PROBLEM TO WORK ON –
State how many lines of the listing below contain the string "Where", treating uppercase and lowercase letters as distinct. Reply with the number alone.

*** DATA TO USE

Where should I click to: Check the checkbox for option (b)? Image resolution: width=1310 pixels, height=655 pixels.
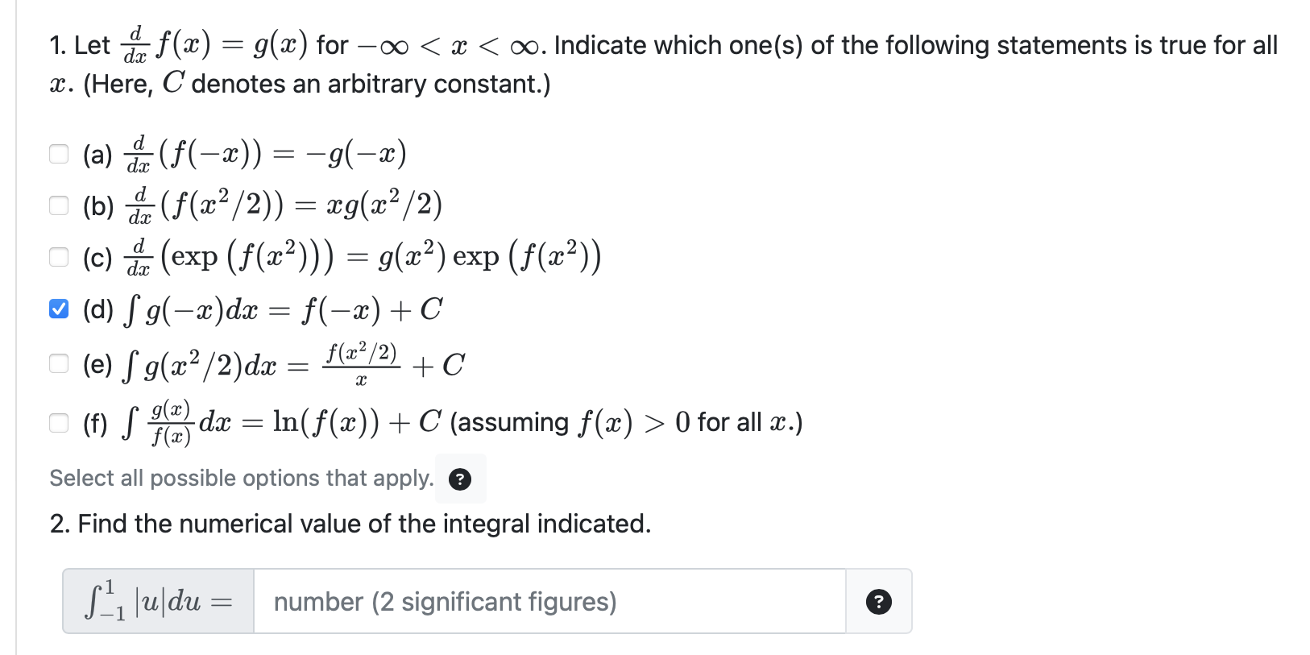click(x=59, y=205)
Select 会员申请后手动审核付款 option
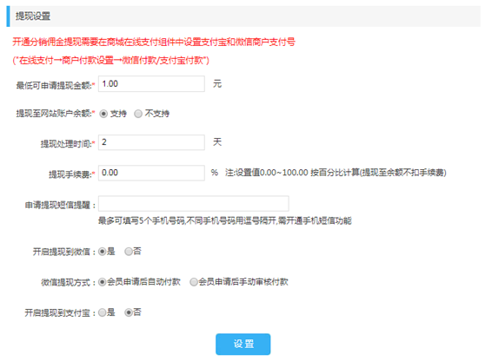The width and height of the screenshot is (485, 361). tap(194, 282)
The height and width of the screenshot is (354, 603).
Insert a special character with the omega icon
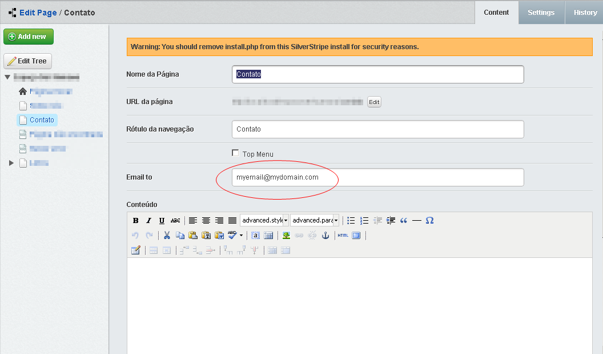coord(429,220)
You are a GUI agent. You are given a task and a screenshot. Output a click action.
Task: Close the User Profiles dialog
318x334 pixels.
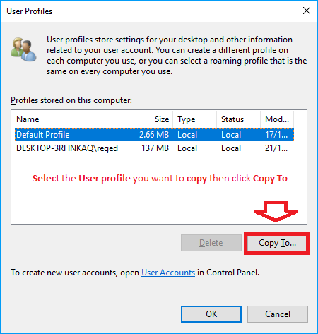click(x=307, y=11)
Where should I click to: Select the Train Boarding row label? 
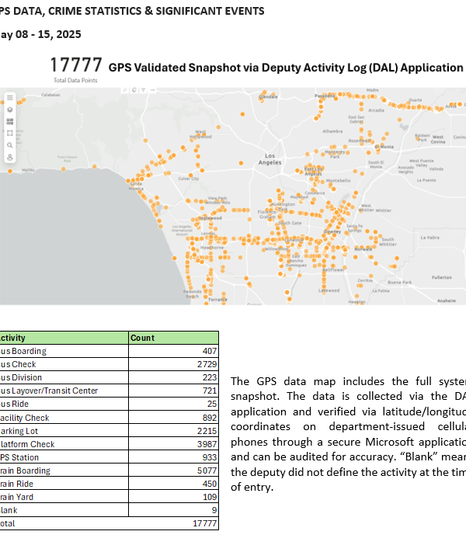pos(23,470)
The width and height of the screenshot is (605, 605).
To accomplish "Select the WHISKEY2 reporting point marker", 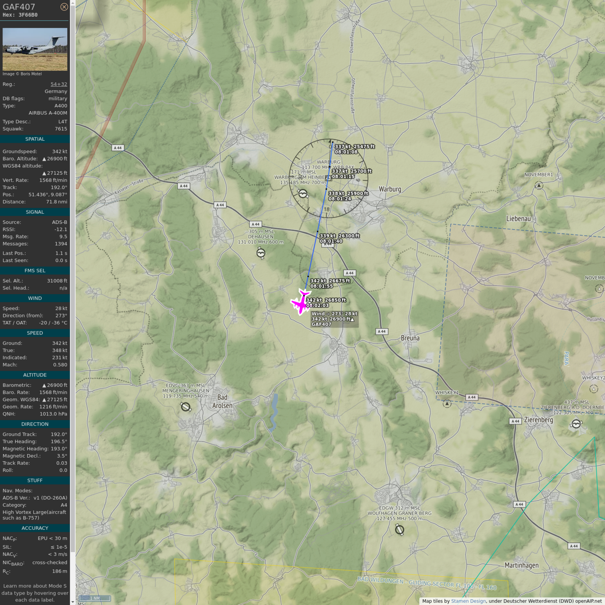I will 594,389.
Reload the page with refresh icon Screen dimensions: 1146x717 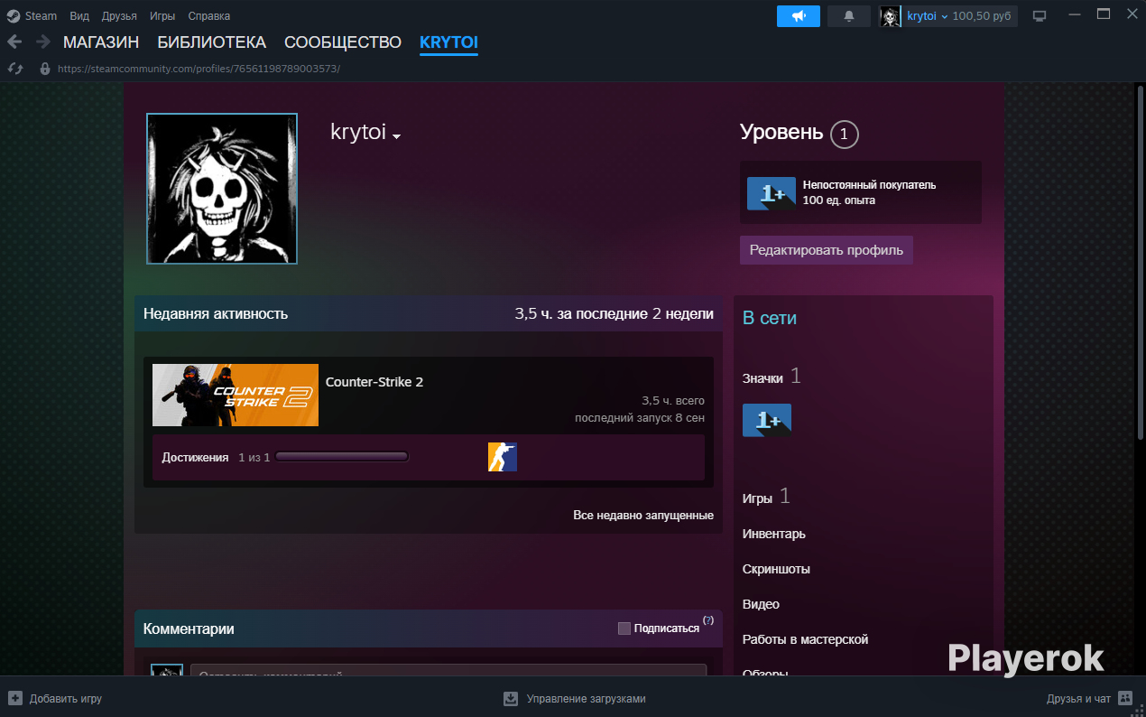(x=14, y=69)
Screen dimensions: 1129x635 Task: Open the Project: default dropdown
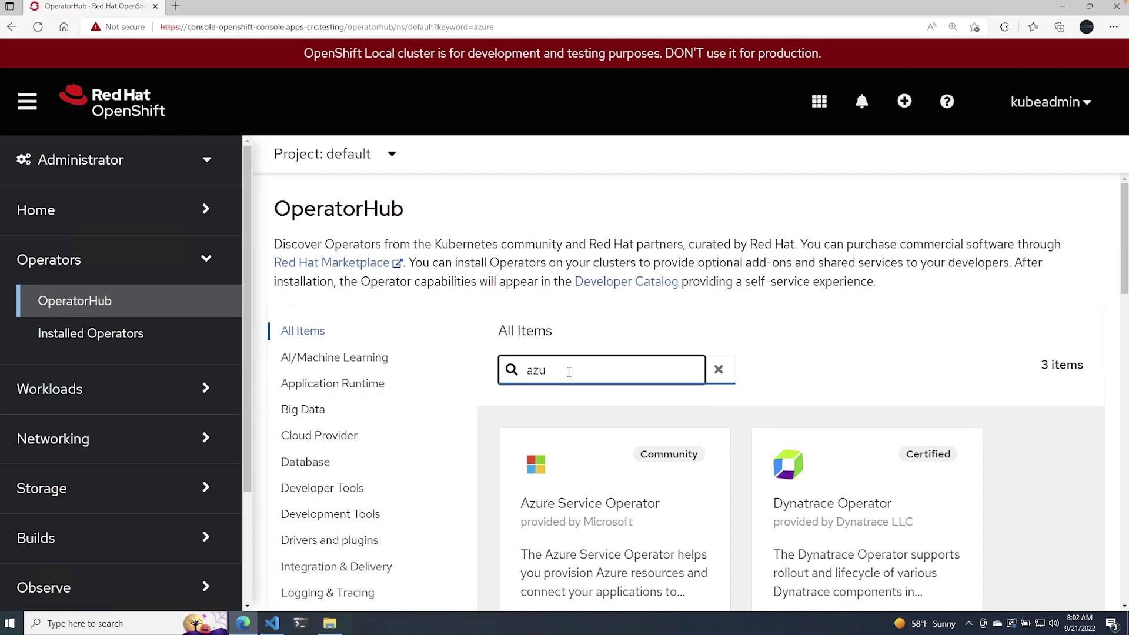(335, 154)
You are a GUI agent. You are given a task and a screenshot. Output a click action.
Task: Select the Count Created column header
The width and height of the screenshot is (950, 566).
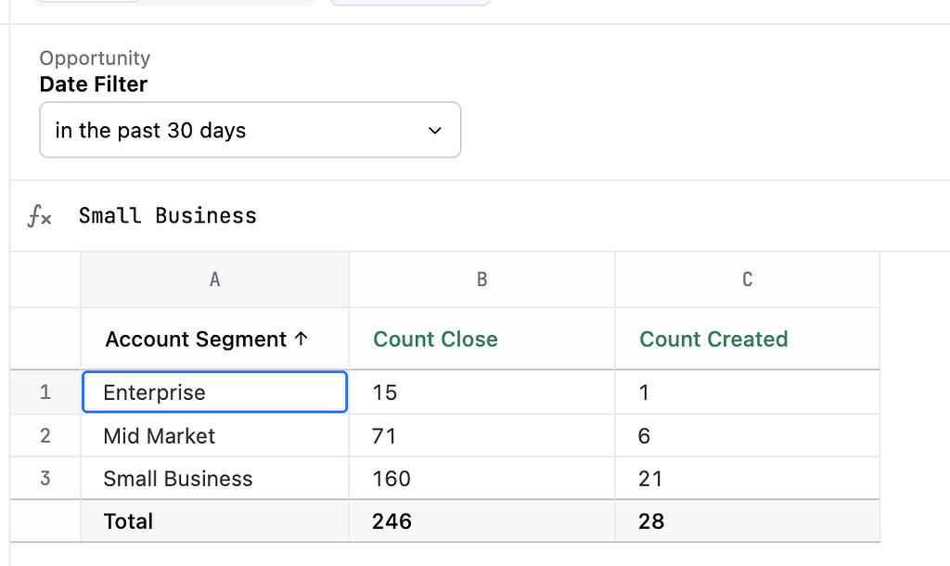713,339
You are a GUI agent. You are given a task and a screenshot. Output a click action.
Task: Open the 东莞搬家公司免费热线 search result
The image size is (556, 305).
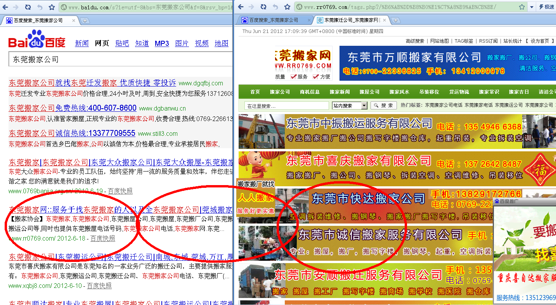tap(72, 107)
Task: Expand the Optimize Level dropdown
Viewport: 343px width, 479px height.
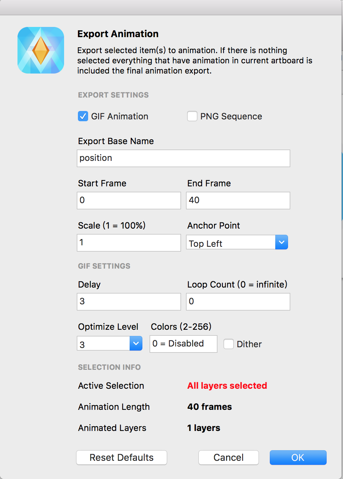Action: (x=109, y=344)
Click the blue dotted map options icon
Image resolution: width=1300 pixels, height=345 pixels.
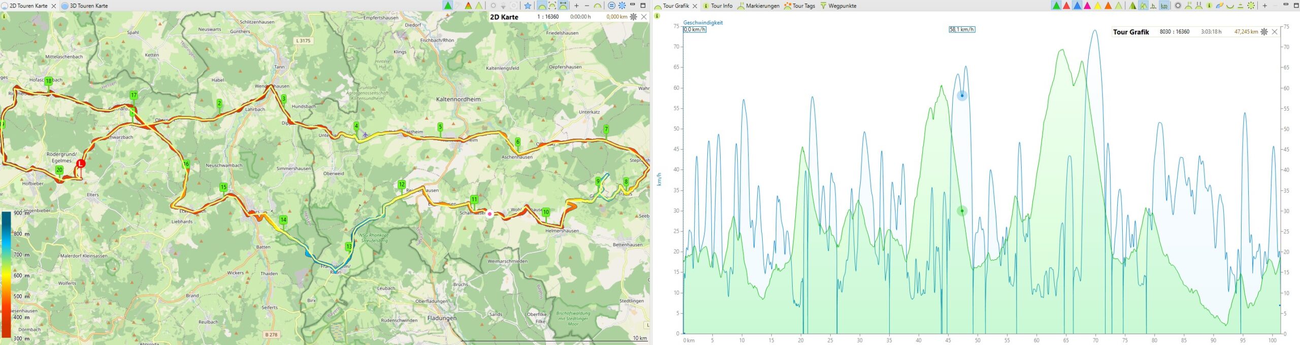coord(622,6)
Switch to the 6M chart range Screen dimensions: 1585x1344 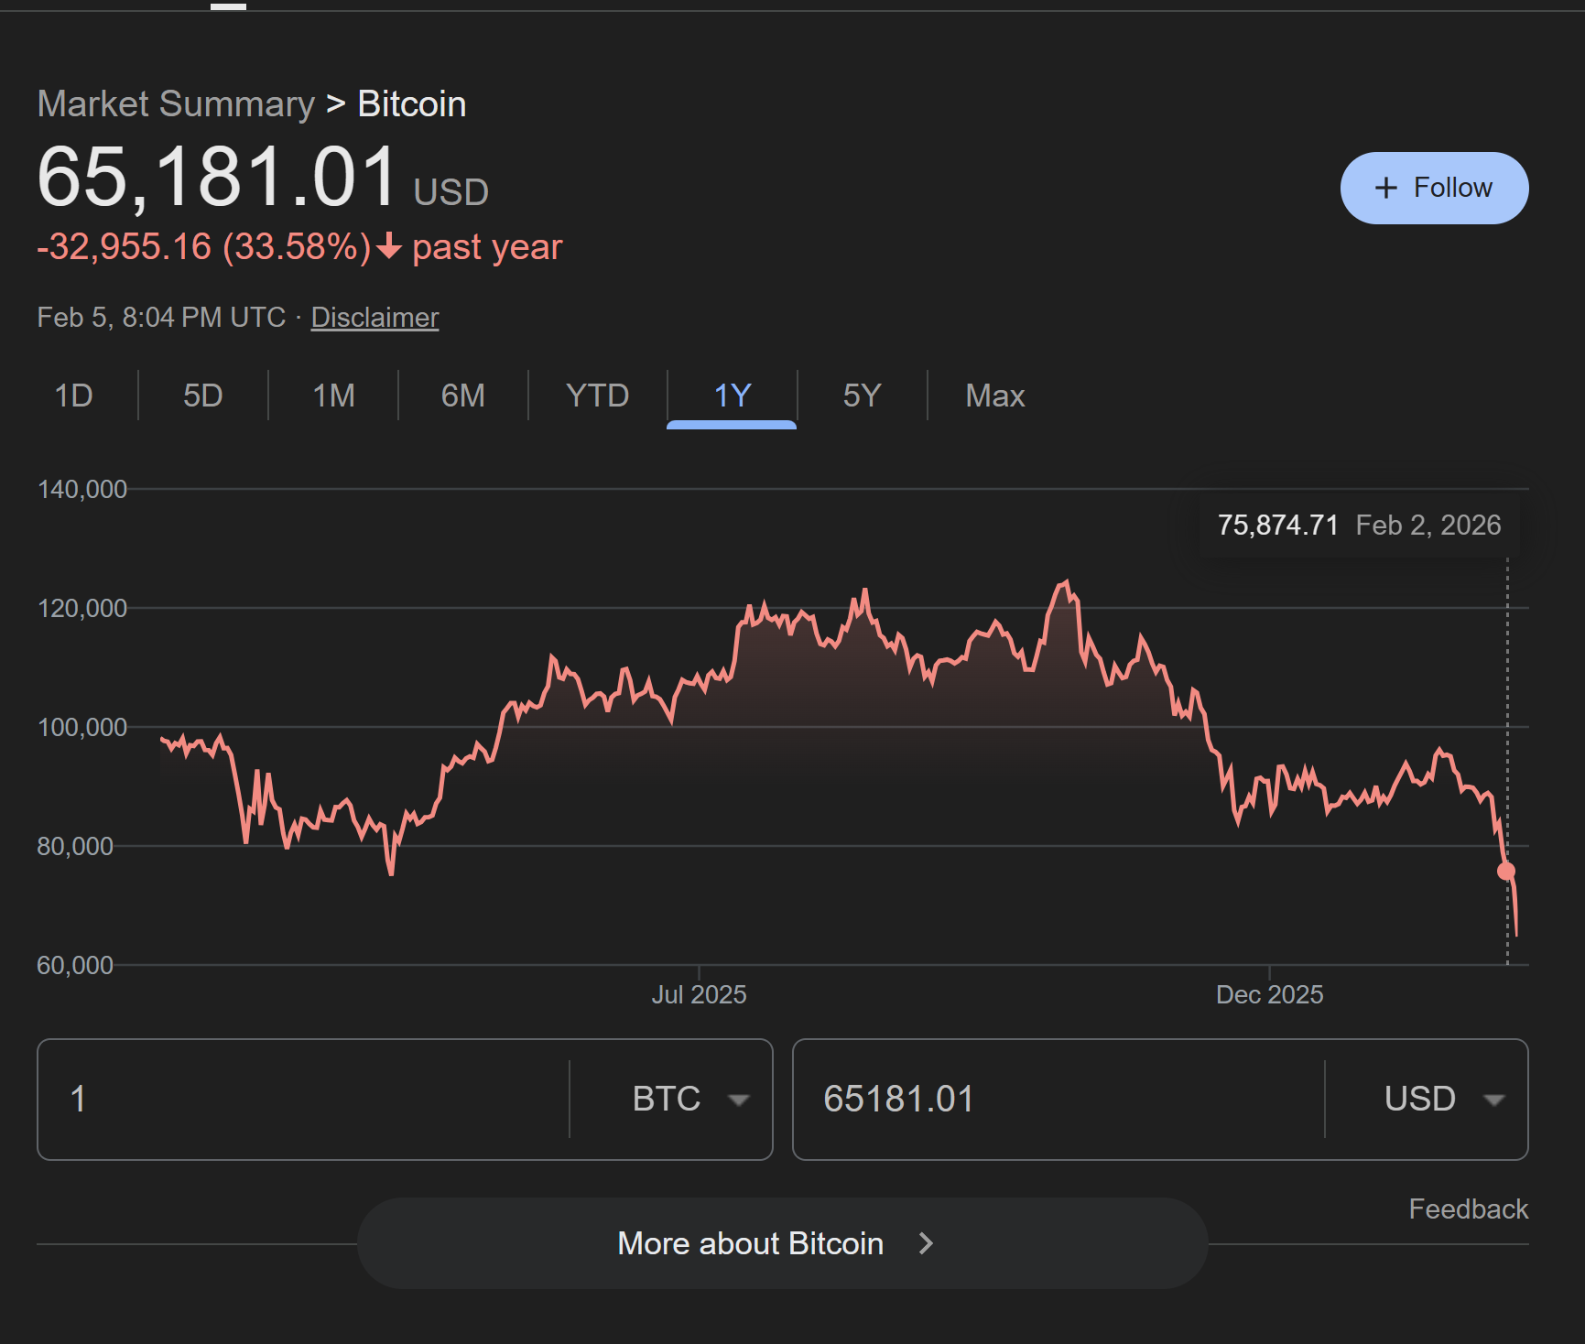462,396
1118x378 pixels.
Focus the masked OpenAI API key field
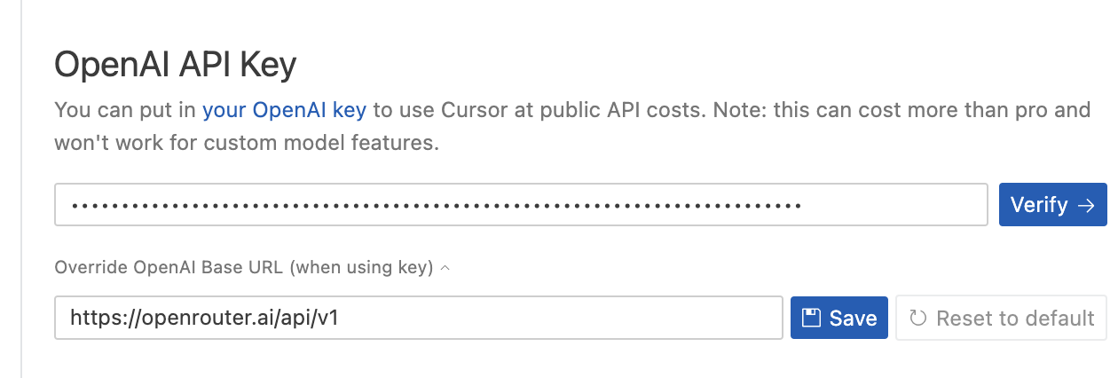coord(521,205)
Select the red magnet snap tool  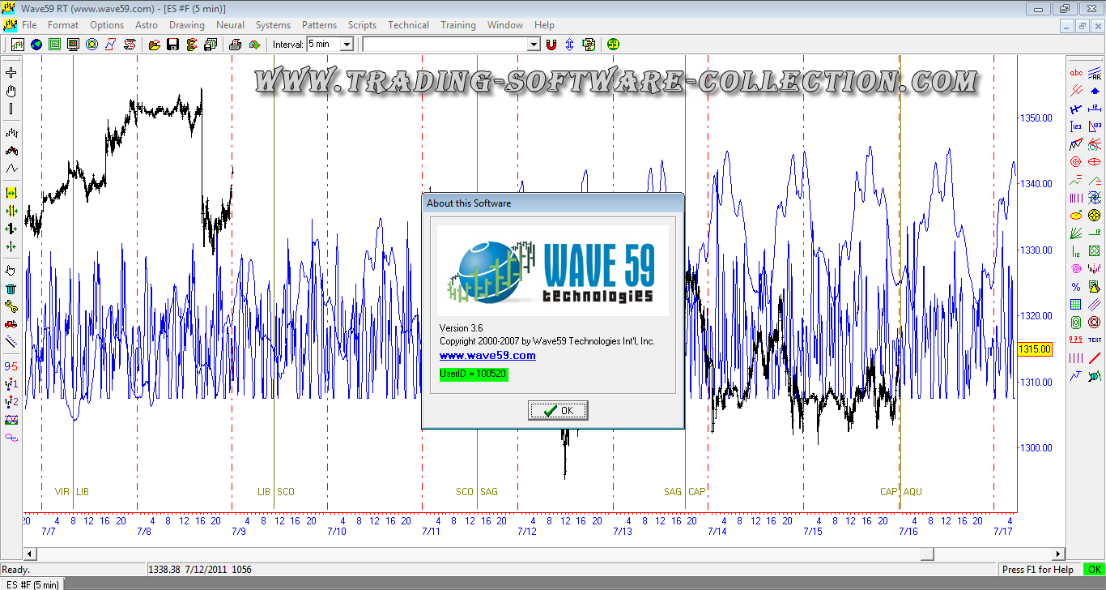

******

CORRECT ANSWER –
2